カザフスタンのカシムジョマルト・トカエフ大統領は7日、政府に対して石油輸出
ルートの多様化を命じた。ロシアの裁判所が前日に、カスピ海パイプライン連合
(CPC)に対して30日間の業務停止を命じたことと関連するとみられている。
カザフスタンは、欧州へ石油を輸出するにはロシアを経由するしかない。CPCは世
界の石油供給の1%を占める。1970年代のオイルショック以来の混乱に見舞われて
いる石油市場がさらに打撃を受けるのは必至だ。
トカエフ大統領は、ロシアを迂回するカスピ海パイプラインを新設して欧州に石油
を供給するプロジェクトについて調査を開始することも命じた。
ロシアの裁判所の判決が下る前に、トカエフ大統領は欧州のエネルギー調達に協力
する姿勢を示していた。

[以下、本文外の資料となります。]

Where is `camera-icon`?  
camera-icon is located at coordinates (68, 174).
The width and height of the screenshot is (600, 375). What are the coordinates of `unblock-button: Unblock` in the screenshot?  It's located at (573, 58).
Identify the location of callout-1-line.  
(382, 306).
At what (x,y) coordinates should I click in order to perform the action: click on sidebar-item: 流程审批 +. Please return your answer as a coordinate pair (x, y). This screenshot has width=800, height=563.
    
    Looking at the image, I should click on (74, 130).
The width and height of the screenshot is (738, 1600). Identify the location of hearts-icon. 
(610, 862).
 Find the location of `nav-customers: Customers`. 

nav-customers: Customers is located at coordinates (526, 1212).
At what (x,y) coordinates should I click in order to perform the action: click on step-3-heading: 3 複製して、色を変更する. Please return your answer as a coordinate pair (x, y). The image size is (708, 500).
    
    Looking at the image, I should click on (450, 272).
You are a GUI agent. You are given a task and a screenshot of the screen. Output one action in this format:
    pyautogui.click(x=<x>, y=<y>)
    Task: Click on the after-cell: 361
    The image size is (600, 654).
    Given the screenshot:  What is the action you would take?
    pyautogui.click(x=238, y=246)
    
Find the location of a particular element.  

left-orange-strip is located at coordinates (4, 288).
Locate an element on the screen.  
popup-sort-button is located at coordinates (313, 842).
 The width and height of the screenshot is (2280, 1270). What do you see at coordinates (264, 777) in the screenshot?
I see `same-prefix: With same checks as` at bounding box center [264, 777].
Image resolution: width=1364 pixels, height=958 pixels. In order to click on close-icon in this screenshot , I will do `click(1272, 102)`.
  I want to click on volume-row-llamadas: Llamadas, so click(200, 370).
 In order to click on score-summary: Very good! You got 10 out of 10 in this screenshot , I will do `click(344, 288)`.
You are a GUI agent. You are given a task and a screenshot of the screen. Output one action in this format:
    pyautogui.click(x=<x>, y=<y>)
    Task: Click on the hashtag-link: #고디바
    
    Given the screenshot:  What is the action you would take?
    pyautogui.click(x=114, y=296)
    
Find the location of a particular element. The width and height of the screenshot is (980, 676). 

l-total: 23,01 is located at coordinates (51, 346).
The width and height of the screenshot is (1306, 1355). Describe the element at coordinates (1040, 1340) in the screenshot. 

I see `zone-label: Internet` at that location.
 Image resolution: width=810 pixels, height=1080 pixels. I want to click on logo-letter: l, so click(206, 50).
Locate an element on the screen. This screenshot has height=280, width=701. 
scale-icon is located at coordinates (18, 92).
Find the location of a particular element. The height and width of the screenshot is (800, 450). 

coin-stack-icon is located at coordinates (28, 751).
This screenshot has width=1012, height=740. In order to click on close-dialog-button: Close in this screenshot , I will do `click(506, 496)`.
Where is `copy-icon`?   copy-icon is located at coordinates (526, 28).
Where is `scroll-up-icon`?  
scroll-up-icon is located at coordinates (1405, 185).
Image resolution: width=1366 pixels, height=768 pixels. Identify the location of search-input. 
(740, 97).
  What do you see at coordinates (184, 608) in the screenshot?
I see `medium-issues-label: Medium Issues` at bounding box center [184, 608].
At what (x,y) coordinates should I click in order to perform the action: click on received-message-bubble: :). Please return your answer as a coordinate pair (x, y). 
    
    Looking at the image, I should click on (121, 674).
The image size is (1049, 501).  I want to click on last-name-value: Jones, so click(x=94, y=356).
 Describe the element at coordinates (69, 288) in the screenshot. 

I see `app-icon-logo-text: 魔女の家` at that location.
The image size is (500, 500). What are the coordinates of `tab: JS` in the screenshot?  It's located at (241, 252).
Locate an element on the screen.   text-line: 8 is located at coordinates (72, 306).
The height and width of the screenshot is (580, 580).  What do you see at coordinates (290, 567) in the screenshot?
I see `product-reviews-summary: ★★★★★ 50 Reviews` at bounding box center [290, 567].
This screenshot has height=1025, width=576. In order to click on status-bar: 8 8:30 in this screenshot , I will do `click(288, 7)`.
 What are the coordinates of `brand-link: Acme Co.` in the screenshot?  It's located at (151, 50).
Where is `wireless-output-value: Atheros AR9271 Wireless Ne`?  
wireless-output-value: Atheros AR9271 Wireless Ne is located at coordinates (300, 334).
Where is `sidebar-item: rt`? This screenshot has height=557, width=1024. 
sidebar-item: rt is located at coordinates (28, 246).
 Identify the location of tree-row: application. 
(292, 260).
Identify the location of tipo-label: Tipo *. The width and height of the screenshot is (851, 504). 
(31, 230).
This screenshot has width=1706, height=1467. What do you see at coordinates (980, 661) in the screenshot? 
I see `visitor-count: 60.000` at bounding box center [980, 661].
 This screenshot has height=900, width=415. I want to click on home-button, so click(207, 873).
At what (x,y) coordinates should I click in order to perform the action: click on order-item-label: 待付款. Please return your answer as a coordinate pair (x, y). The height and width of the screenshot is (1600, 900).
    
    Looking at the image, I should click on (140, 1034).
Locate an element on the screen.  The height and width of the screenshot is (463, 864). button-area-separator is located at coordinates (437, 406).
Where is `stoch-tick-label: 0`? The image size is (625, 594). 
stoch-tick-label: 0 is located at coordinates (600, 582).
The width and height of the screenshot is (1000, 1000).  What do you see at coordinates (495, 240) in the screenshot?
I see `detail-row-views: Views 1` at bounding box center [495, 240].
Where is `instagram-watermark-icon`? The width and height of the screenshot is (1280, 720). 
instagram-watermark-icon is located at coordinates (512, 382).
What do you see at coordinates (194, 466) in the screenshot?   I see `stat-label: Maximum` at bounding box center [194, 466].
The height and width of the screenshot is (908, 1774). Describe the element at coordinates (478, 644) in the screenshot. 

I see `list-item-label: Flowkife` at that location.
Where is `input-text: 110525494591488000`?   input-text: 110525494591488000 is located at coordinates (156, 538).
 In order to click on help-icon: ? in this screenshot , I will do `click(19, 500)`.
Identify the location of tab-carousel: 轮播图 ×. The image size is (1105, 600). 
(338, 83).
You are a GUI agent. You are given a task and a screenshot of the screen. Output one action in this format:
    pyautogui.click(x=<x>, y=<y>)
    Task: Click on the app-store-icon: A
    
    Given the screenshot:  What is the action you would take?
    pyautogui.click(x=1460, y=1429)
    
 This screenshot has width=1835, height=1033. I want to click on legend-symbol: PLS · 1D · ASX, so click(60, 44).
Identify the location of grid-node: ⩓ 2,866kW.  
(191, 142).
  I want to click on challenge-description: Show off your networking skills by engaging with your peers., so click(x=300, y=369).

事情に詳しい専門家のなかには、大統領が先月、親ロシア
派の支配するウクライナのルハンスクとドネツクを独立国と認めることを拒否した
ことも、CPCの業務停止につながったとみる向きもある。
カザフは可採埋蔵量70億〜100億バレルのテンギス油田を擁する。2021年は日量53
万4,000バレルを生産した。